#### Set problem:
Report only how many of the lines below contain the string "left", with case counting.

#### Stored rows:
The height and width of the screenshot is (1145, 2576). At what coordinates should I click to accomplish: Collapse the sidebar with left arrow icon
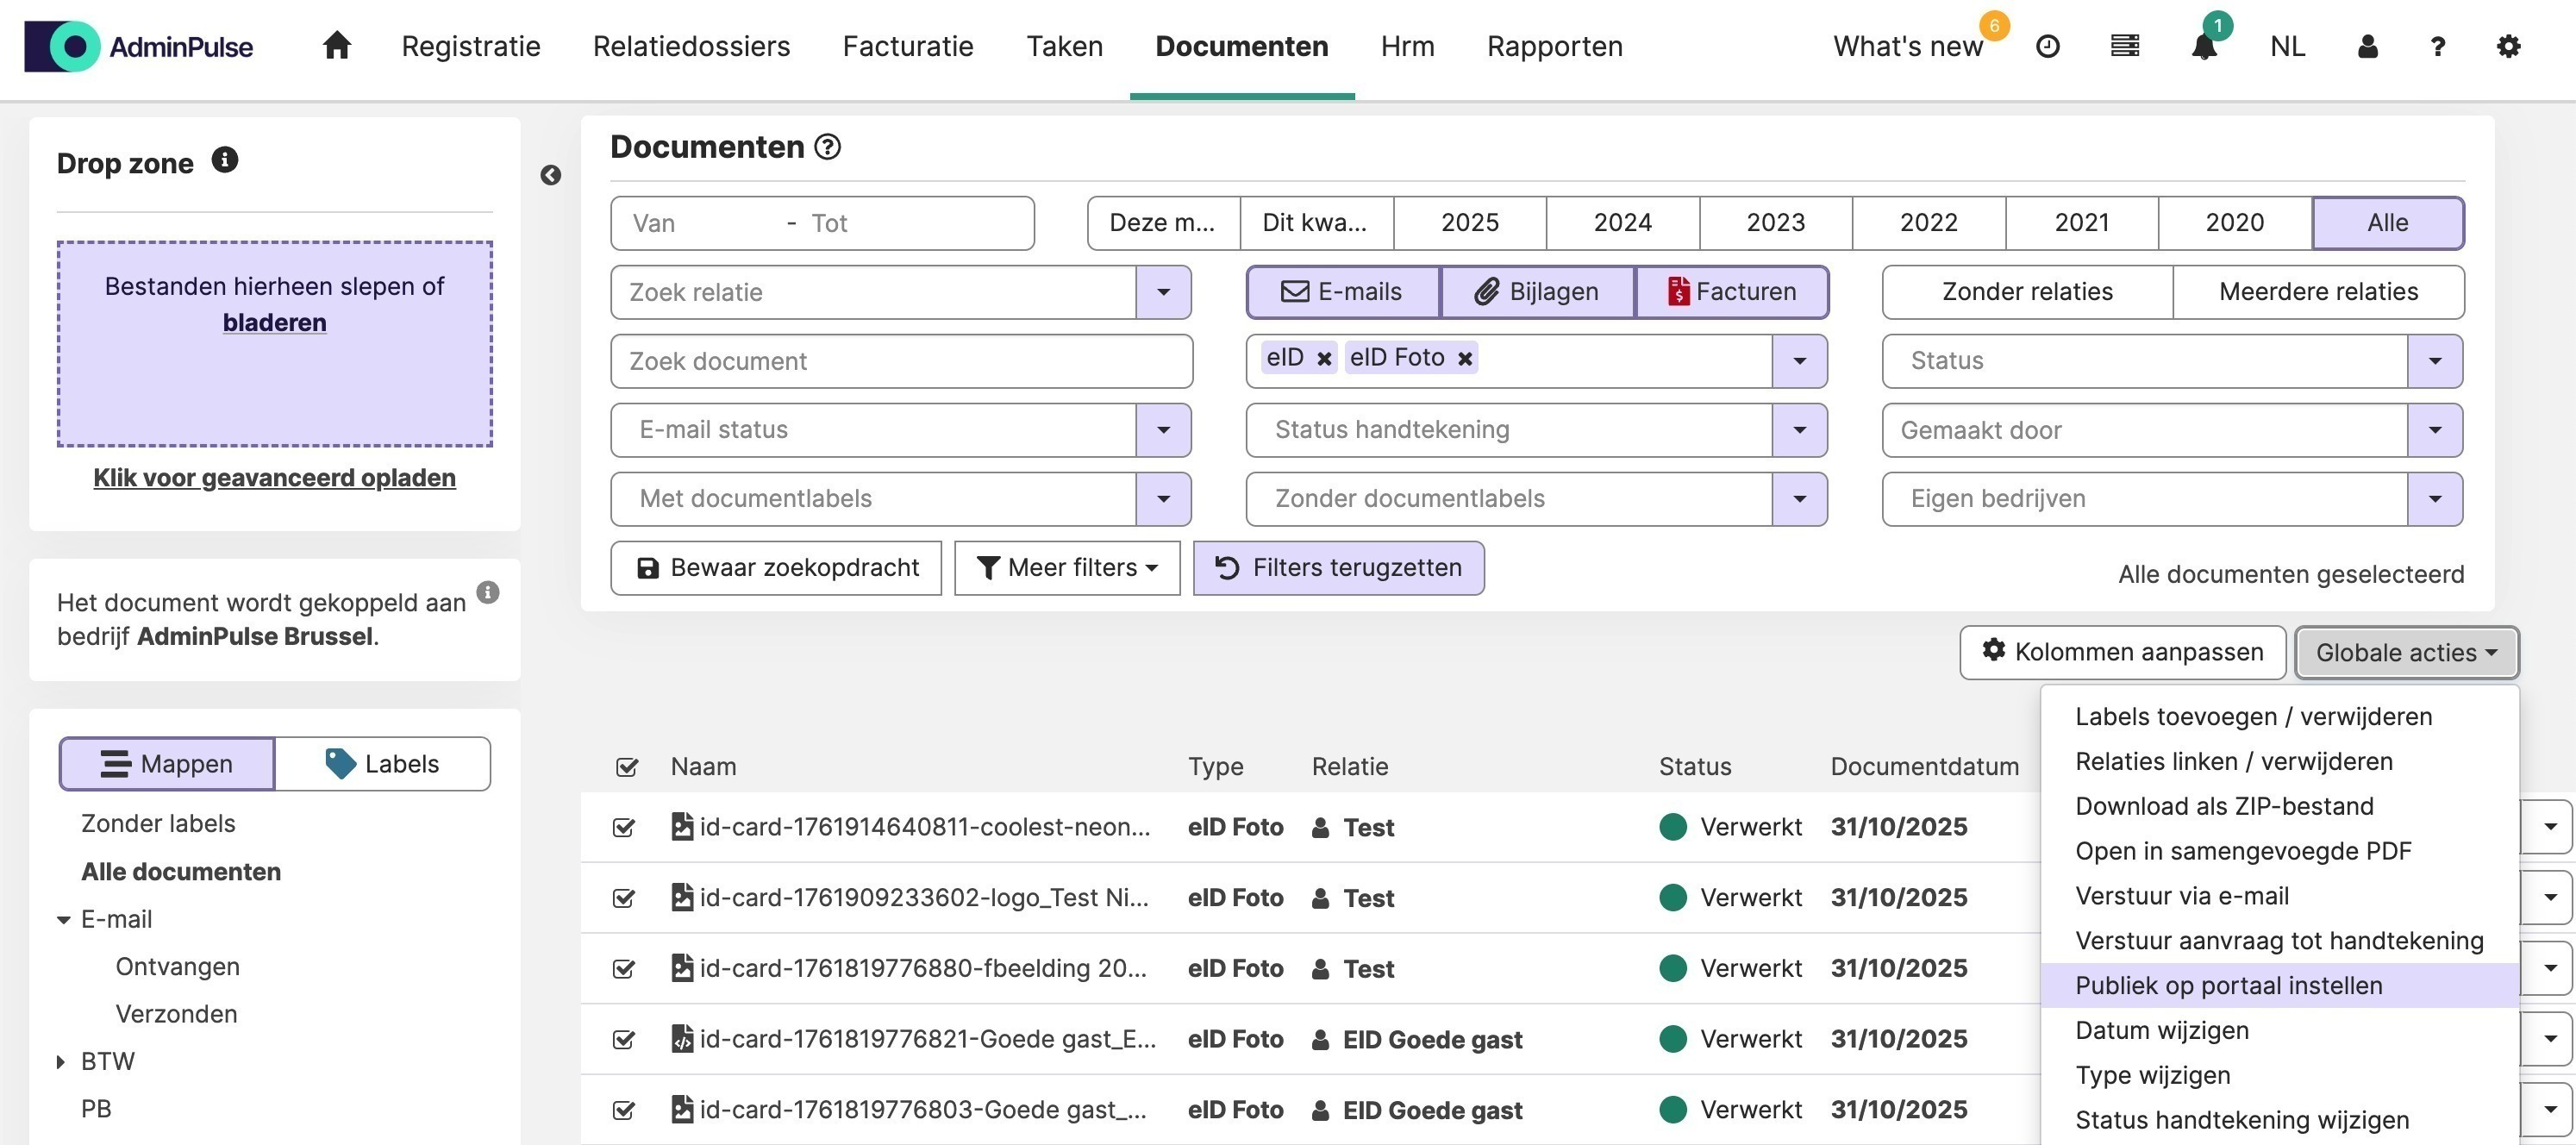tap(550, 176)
* * *
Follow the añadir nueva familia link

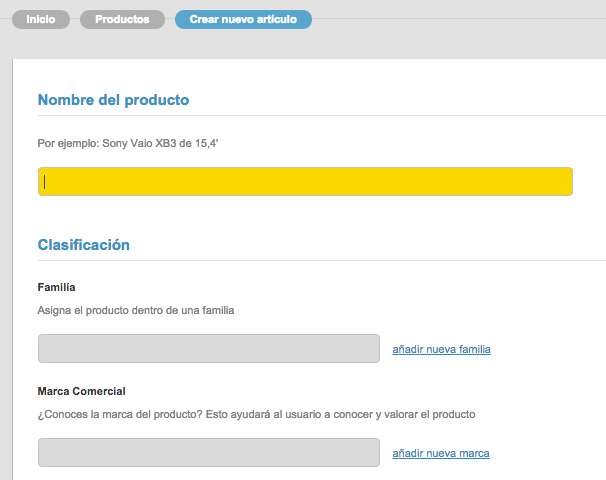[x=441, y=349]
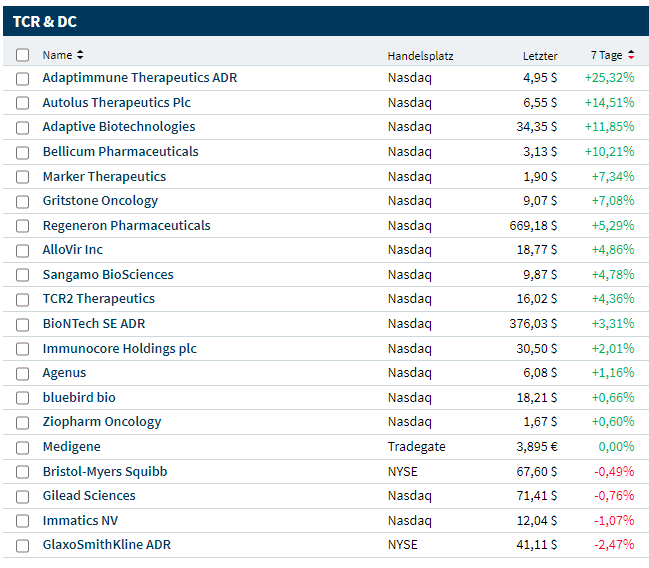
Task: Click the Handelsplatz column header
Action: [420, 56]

#### Written answer:
1